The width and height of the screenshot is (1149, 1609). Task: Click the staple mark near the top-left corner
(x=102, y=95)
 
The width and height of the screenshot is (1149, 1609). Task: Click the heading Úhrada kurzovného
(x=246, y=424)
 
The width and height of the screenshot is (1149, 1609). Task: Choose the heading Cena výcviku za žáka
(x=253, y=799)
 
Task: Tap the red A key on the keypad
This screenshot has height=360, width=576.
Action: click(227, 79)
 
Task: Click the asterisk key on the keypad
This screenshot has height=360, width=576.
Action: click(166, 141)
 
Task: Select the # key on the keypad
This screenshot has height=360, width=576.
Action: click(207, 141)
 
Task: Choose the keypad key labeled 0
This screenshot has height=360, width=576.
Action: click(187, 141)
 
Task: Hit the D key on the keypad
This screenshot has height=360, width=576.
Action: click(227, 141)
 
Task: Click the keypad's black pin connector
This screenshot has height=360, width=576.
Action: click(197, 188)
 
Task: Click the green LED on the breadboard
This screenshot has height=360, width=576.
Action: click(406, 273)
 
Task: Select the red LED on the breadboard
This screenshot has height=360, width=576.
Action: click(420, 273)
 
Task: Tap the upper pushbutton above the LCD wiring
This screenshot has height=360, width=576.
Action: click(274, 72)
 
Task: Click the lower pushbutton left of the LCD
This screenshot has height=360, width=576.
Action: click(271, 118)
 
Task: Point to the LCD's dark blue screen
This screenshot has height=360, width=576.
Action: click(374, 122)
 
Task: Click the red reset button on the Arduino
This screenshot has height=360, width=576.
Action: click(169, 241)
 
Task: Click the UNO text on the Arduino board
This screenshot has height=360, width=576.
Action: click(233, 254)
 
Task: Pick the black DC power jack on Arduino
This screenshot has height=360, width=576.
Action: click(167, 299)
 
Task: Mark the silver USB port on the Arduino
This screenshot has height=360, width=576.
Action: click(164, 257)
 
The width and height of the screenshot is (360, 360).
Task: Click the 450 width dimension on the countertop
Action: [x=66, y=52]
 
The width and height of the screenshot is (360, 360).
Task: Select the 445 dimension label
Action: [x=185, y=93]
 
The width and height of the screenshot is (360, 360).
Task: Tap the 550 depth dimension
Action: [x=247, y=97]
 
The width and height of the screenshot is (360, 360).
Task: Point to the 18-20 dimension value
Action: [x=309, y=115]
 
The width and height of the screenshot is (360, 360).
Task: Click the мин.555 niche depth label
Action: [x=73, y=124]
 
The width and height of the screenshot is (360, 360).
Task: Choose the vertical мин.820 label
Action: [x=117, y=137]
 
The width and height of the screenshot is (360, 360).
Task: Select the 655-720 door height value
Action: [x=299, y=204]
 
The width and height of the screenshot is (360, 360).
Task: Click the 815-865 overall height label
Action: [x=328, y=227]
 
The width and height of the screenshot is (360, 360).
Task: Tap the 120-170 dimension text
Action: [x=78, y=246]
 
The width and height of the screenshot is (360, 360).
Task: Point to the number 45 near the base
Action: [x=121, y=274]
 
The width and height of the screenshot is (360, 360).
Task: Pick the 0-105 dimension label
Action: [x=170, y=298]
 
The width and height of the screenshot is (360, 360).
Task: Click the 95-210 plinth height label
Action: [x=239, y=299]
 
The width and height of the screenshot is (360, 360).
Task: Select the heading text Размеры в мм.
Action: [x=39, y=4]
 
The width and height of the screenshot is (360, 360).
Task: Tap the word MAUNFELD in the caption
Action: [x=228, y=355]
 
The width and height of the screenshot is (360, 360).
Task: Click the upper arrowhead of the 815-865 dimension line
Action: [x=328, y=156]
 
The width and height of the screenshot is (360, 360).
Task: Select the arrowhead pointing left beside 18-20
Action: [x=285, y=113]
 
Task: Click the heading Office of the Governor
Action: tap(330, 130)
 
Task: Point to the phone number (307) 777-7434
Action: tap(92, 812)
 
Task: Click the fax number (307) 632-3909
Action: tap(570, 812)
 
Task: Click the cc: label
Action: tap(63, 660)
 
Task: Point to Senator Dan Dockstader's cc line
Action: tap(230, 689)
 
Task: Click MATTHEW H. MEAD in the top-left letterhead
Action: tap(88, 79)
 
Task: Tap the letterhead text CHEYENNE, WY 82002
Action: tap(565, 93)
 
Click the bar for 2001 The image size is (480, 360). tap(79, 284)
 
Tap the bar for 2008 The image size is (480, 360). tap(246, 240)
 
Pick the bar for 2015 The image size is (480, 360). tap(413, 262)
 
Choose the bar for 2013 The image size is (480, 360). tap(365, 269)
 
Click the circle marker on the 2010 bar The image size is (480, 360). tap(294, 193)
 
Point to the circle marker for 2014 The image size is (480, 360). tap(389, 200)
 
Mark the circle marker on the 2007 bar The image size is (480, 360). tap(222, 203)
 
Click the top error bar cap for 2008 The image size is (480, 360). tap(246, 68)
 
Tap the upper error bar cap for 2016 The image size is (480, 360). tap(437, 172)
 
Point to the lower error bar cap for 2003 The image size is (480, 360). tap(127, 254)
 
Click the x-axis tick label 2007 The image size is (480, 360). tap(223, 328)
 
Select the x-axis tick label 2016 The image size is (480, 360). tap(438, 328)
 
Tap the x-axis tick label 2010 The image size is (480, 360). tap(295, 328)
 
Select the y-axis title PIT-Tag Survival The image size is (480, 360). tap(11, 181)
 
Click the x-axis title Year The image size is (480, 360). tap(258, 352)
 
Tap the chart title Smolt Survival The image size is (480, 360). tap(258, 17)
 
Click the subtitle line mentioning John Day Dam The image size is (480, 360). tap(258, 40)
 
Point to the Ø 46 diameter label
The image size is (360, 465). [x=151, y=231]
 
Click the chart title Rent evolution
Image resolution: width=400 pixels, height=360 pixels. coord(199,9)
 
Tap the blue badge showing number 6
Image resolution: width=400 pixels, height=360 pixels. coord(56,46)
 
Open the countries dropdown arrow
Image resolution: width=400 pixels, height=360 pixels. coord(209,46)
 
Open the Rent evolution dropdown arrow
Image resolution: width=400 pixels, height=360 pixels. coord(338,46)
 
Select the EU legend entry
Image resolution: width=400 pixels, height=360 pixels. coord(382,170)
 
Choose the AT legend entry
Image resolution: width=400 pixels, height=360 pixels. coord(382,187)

SHORT TASK:
Count the lines of the data above that contain the string "error", treating uppercase and lowercase as different. Give only the number.

OUTPUT FOR THIS EXERCISE:
3